Friday, October 25, 2013

The anterior rotator cuff cable

The Biomechanical Relevance of Anterior Rotator Cuff Cable Tears in a Cadaveric Shoulder Model

This paper builds on the classical paper of Harryman and Clark, showing that the cuff insertion is not a homogeneous sheath, but rather a complex intersection of many fibers in at least 5 different layers. They also showed that the 'anterior cable' (the anterior 1 cm of the insertion immediately posterior to the biceps tendon) is not just a thickened aspect of the supraspinatus tendon, but also a means by which the supraspinatus inserts around the biceps tendon into the lesser tuberosity, providing special strength and importance to this aspect of the tendon.For that reason a defect in the the anterior aspect of the tendon is of greater consequence than a defect of the tendon behind the anterior aspect of the cable. Here's a figure from the Harryman and Clark article.



These authors used 12  human cadaveric shoulders to compare equivalently sized supraspinatus cuts of either the anterior rotator cuff cable (n = 6) or the adjacent rotator cuff crescent (n = 6). Under loading the gap distance of large cable tears was significantly greater than that of large crescent tears (median gap distance, 1.3 mm) (p = 0.002), a finding that supports the importance of the anterior cable.

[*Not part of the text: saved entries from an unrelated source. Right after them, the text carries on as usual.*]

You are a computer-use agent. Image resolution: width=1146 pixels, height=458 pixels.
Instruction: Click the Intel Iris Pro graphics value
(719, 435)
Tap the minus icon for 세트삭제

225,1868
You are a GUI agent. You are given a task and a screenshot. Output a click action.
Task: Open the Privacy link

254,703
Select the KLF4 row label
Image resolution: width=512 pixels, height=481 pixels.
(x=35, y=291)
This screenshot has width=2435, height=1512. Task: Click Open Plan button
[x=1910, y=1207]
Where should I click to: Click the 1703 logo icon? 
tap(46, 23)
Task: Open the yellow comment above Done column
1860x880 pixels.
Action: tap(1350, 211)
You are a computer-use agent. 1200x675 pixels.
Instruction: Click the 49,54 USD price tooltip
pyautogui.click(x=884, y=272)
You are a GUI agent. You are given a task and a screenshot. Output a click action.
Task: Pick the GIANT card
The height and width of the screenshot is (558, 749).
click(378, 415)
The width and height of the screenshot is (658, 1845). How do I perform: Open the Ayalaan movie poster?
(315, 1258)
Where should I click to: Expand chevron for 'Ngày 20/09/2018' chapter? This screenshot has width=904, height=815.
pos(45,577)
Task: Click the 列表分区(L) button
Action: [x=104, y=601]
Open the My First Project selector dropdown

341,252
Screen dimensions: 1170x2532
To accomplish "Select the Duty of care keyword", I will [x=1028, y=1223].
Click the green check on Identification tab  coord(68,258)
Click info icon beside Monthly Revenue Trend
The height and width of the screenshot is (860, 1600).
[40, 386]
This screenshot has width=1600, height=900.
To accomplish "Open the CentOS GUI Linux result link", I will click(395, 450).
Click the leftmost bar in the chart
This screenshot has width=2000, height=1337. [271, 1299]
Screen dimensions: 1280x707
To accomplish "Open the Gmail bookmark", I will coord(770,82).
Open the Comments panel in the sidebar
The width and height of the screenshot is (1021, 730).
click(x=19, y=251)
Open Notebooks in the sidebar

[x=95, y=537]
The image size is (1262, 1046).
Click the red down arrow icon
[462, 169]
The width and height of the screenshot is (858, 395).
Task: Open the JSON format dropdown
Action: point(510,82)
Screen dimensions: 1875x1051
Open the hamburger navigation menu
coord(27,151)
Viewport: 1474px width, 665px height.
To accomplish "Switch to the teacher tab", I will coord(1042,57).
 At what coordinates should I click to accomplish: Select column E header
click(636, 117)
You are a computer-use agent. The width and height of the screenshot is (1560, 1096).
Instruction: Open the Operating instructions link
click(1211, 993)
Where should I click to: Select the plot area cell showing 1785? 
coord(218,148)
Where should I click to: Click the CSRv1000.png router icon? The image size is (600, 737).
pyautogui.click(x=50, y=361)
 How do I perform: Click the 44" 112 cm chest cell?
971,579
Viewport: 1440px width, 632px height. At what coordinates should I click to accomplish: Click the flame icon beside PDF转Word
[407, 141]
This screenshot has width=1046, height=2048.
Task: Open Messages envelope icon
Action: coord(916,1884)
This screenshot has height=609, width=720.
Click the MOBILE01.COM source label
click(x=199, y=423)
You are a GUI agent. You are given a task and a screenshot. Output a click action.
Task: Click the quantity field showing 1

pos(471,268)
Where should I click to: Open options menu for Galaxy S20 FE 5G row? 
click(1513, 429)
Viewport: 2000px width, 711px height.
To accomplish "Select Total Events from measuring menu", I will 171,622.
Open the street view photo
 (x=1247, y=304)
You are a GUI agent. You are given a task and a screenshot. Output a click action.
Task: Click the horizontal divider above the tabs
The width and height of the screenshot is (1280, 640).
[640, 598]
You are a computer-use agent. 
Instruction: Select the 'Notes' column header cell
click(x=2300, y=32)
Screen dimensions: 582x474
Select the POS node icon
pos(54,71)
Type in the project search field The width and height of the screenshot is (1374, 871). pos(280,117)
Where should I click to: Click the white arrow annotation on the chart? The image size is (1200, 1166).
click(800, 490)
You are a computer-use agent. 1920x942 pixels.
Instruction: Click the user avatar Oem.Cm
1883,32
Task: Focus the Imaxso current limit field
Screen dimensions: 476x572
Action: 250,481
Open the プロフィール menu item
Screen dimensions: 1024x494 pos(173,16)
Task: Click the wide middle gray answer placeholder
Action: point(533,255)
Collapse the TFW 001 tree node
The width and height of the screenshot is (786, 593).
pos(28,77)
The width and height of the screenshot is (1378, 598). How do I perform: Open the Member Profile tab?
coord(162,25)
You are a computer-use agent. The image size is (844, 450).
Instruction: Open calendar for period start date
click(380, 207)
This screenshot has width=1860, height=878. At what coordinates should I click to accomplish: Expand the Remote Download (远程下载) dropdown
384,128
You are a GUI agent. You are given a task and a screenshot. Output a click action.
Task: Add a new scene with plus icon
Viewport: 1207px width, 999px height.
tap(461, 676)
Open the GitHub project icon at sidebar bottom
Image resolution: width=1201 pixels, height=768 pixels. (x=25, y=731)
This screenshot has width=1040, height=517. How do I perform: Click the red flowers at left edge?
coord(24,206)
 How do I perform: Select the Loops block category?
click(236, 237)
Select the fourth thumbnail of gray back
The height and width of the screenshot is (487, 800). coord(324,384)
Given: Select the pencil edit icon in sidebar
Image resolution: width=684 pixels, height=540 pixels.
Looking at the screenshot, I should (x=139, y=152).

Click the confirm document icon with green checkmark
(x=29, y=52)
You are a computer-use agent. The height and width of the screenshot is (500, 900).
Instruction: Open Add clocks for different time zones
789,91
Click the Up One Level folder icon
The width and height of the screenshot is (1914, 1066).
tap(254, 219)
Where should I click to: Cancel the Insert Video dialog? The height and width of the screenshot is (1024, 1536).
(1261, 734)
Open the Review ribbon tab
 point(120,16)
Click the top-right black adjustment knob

Comment: This is an excellent anatomical/biomechanical study. The authors' statement of the clinical relevance may not, however, necessarily follow: "Clinicians should consider early repair of rotator cuff cable tears, which may need surgical intervention to address their biomechanical pathology. In contrast, surgical treatment may be more safely delayed for rotator cuff crescent tears." It is unclear whether the repair of an acute tendon tear of the crescent should be delayed, just as it is unclear that the repair of a failed anterior cable should be rushed if conditions are not favorable for a durable repair.